| EXCERPTED RECORDS |
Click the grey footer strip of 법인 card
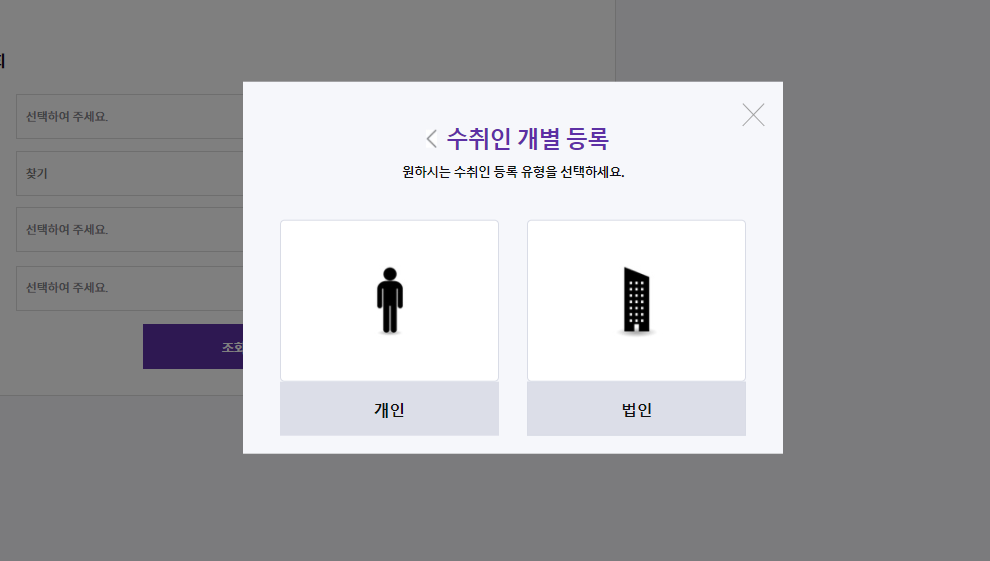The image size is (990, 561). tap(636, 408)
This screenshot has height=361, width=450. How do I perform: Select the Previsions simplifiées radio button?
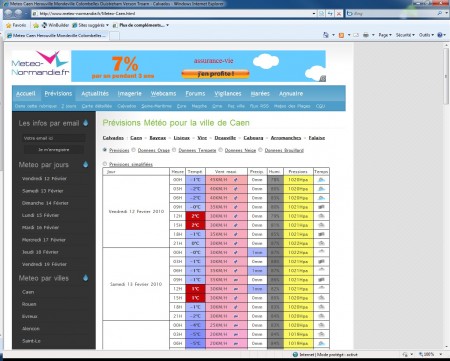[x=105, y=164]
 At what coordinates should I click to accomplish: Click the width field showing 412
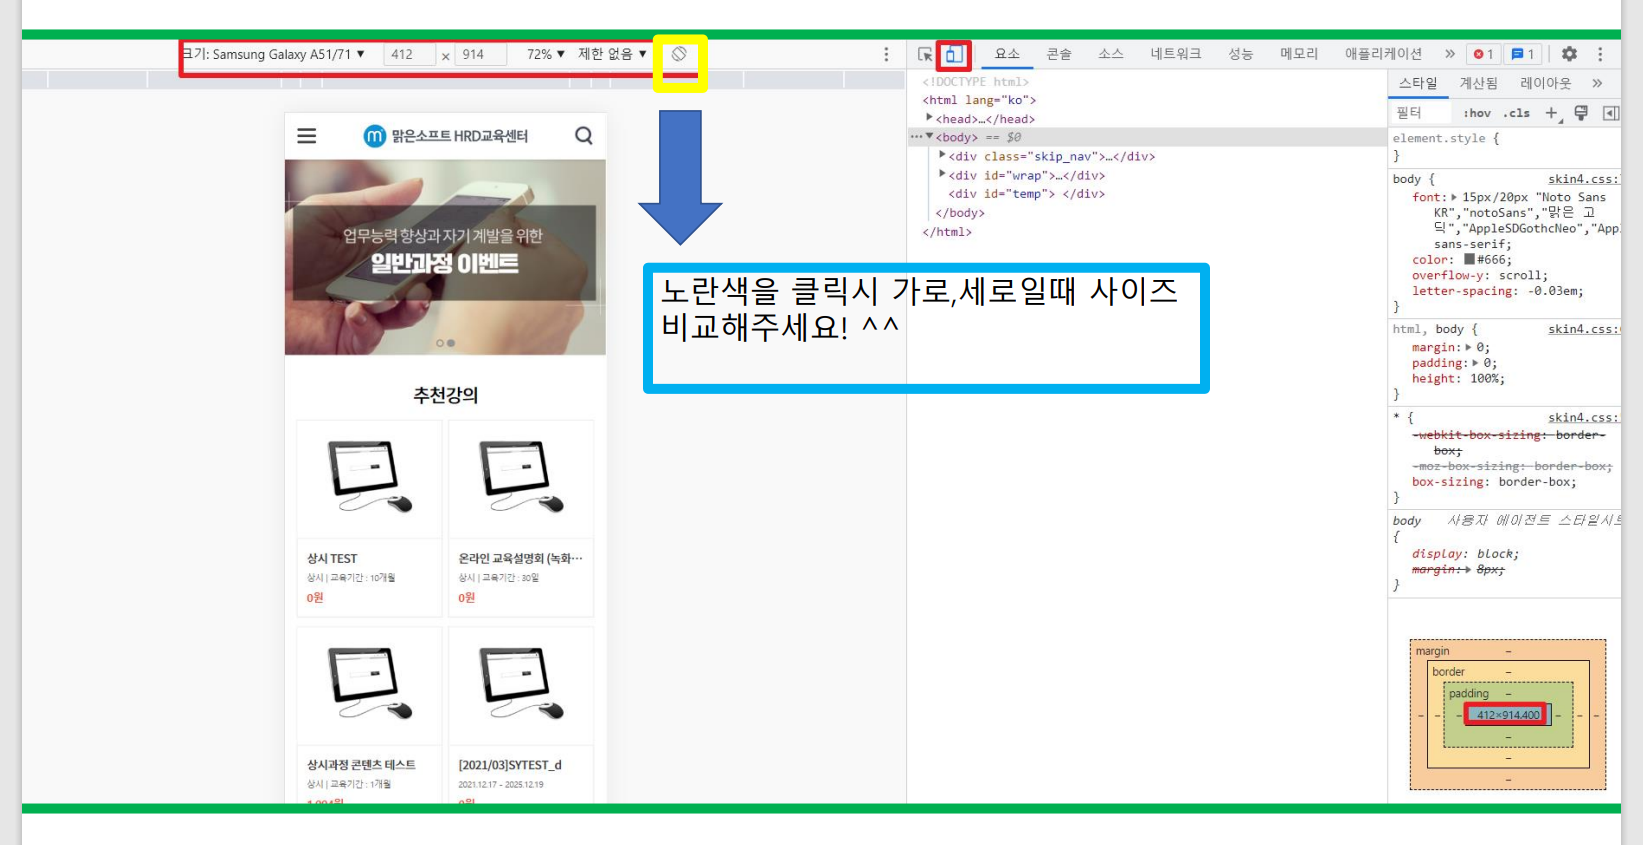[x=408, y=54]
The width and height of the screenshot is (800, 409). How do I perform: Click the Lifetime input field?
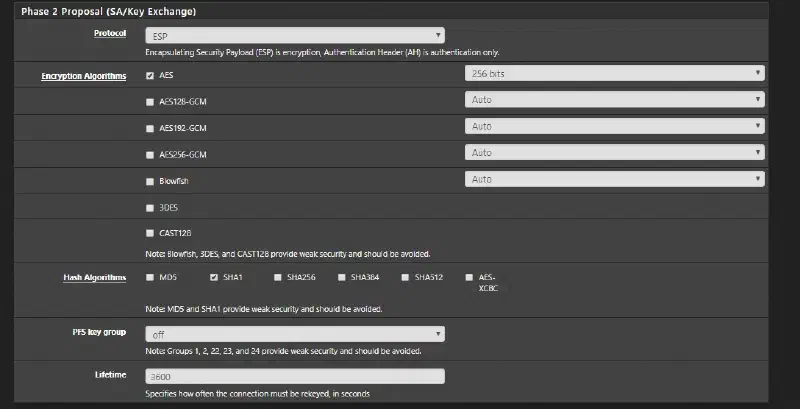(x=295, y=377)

--

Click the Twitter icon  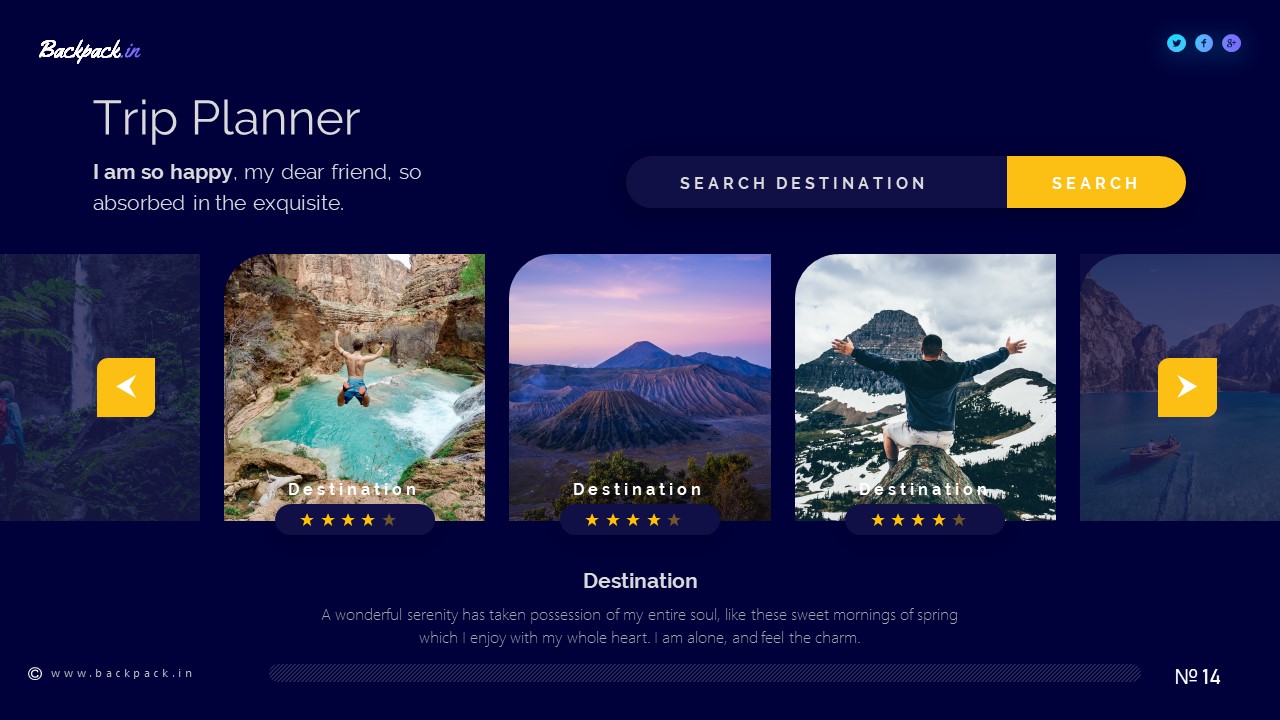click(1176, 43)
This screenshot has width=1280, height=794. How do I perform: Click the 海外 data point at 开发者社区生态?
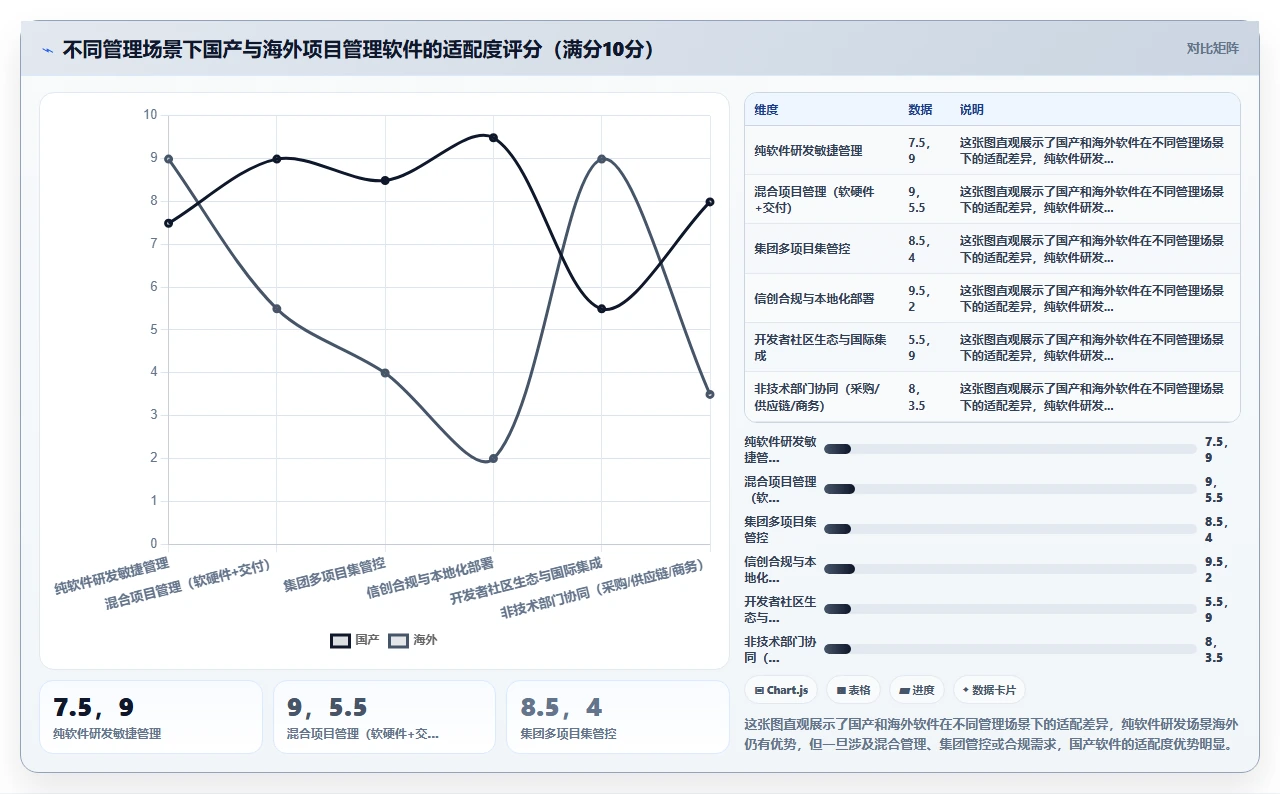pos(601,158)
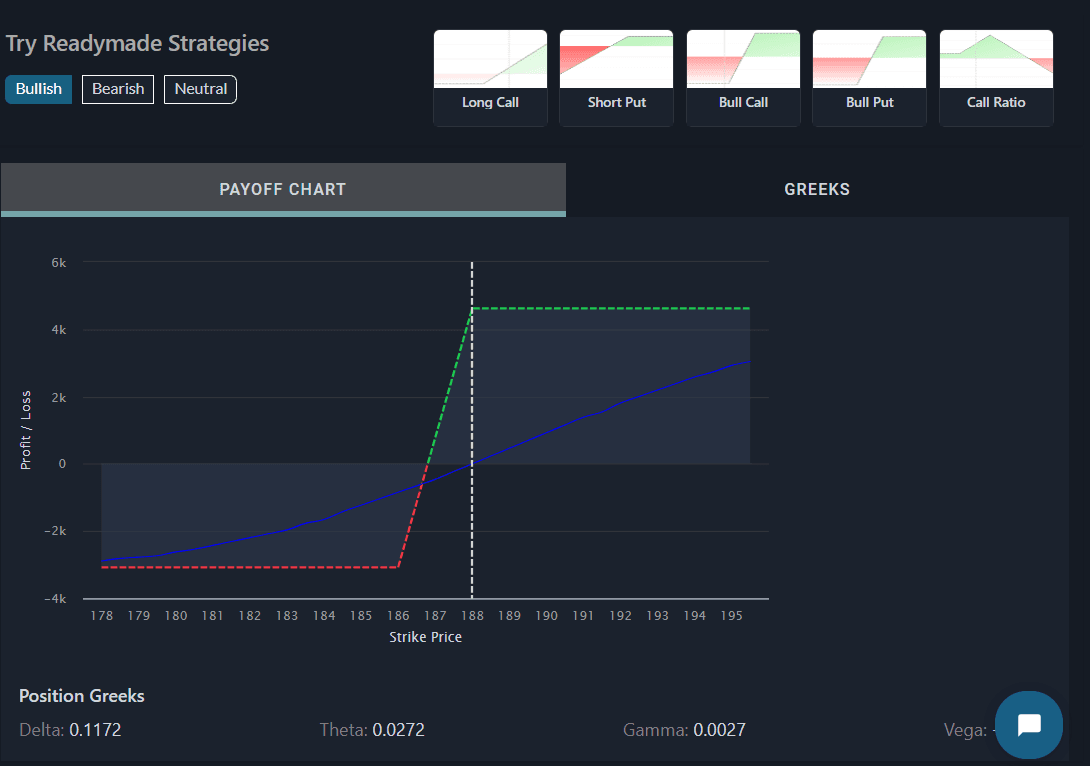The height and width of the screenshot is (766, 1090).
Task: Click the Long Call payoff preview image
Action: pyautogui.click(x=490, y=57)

* * *

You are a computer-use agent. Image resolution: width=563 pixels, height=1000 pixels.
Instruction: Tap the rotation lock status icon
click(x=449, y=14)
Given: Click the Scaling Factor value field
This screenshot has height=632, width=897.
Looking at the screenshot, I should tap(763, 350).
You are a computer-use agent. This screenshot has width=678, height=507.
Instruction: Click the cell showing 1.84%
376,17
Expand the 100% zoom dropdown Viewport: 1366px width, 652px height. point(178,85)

| PROBLEM |
Find where the line with "This screenshot has height=632, width=897." sits in the material above, then copy exactly from it through the line with "Expand the 100%". Add no other line.

| SOLUTION BELOW |
This screenshot has height=632, width=897.
Looking at the screenshot, I should tap(763, 350).
You are a computer-use agent. This screenshot has width=678, height=507.
Instruction: Click the cell showing 1.84%
376,17
Expand the 100% zoom dropdown Viewport: 1366px width, 652px height. point(178,85)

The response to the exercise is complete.